- _Objective_: Can you copy out the listing below word for word, every line of it, with nothing changed?

- _Provided material_:
──────────────────────────────

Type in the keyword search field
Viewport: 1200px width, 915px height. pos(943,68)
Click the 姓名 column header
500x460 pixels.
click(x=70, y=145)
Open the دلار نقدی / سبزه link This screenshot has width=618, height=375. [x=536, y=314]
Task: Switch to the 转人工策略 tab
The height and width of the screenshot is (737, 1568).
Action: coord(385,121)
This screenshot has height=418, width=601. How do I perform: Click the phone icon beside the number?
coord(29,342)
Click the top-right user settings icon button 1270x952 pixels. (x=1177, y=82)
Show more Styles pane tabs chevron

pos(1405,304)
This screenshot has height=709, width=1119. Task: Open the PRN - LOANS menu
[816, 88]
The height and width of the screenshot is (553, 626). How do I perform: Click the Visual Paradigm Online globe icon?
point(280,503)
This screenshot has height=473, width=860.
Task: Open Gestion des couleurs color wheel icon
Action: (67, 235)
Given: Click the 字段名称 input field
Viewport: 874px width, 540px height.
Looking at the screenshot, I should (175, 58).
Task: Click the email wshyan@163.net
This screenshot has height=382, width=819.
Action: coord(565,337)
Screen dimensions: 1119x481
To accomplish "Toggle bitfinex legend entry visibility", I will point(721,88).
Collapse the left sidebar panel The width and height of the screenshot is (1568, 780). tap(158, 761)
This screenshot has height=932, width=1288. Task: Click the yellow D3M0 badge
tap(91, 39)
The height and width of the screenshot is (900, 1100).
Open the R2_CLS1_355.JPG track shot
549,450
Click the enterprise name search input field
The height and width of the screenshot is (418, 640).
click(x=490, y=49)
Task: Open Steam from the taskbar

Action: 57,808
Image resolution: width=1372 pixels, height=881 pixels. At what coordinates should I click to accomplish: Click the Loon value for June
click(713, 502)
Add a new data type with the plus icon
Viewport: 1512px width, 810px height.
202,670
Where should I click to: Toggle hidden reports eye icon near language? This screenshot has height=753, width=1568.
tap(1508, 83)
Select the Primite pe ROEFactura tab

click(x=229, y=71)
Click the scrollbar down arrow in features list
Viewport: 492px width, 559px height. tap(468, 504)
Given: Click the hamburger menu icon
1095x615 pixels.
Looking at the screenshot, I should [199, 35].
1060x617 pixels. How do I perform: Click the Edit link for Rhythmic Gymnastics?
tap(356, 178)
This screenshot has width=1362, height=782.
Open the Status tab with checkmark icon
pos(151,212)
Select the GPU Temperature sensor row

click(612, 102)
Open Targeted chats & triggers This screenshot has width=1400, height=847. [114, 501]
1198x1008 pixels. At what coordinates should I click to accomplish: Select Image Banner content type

──────────────────────────────

- _Correct result_:
Type in the keyword search field
Viewport: 1200px width, 915px height. pos(943,68)
Click the 姓名 column header
500x460 pixels.
click(x=70, y=145)
Open the دلار نقدی / سبزه link This screenshot has width=618, height=375. [x=536, y=314]
Task: Switch to the 转人工策略 tab
The height and width of the screenshot is (737, 1568).
Action: coord(385,121)
This screenshot has height=418, width=601. How do I perform: Click the phone icon beside the number?
coord(29,342)
Click the top-right user settings icon button 1270x952 pixels. (x=1177, y=82)
Show more Styles pane tabs chevron

pos(1405,304)
This screenshot has height=709, width=1119. Task: Open the PRN - LOANS menu
[816, 88]
The height and width of the screenshot is (553, 626). How do I perform: Click the Visual Paradigm Online globe icon?
point(280,503)
This screenshot has height=473, width=860.
Task: Open Gestion des couleurs color wheel icon
Action: (67, 235)
Given: Click the 字段名称 input field
Viewport: 874px width, 540px height.
Looking at the screenshot, I should (175, 58).
Task: Click the email wshyan@163.net
This screenshot has height=382, width=819.
Action: coord(565,337)
Screen dimensions: 1119x481
To accomplish "Toggle bitfinex legend entry visibility", I will point(721,88).
Collapse the left sidebar panel The width and height of the screenshot is (1568, 780). tap(158, 761)
This screenshot has height=932, width=1288. Task: Click the yellow D3M0 badge
tap(91, 39)
The height and width of the screenshot is (900, 1100).
Open the R2_CLS1_355.JPG track shot
549,450
Click the enterprise name search input field
The height and width of the screenshot is (418, 640).
click(x=490, y=49)
Task: Open Steam from the taskbar

Action: 57,808
Image resolution: width=1372 pixels, height=881 pixels. At what coordinates should I click to accomplish: Click the Loon value for June
click(713, 502)
Add a new data type with the plus icon
Viewport: 1512px width, 810px height.
202,670
Where should I click to: Toggle hidden reports eye icon near language? This screenshot has height=753, width=1568.
tap(1508, 83)
Select the Primite pe ROEFactura tab

click(x=229, y=71)
Click the scrollbar down arrow in features list
Viewport: 492px width, 559px height. tap(468, 504)
Given: Click the hamburger menu icon
1095x615 pixels.
Looking at the screenshot, I should [199, 35].
1060x617 pixels. How do I perform: Click the Edit link for Rhythmic Gymnastics?
tap(356, 178)
This screenshot has width=1362, height=782.
Open the Status tab with checkmark icon
pos(151,212)
Select the GPU Temperature sensor row

click(612, 102)
Open Targeted chats & triggers This screenshot has width=1400, height=847. [114, 501]
1198x1008 pixels. At what coordinates should I click to accomplish: Select Image Banner content type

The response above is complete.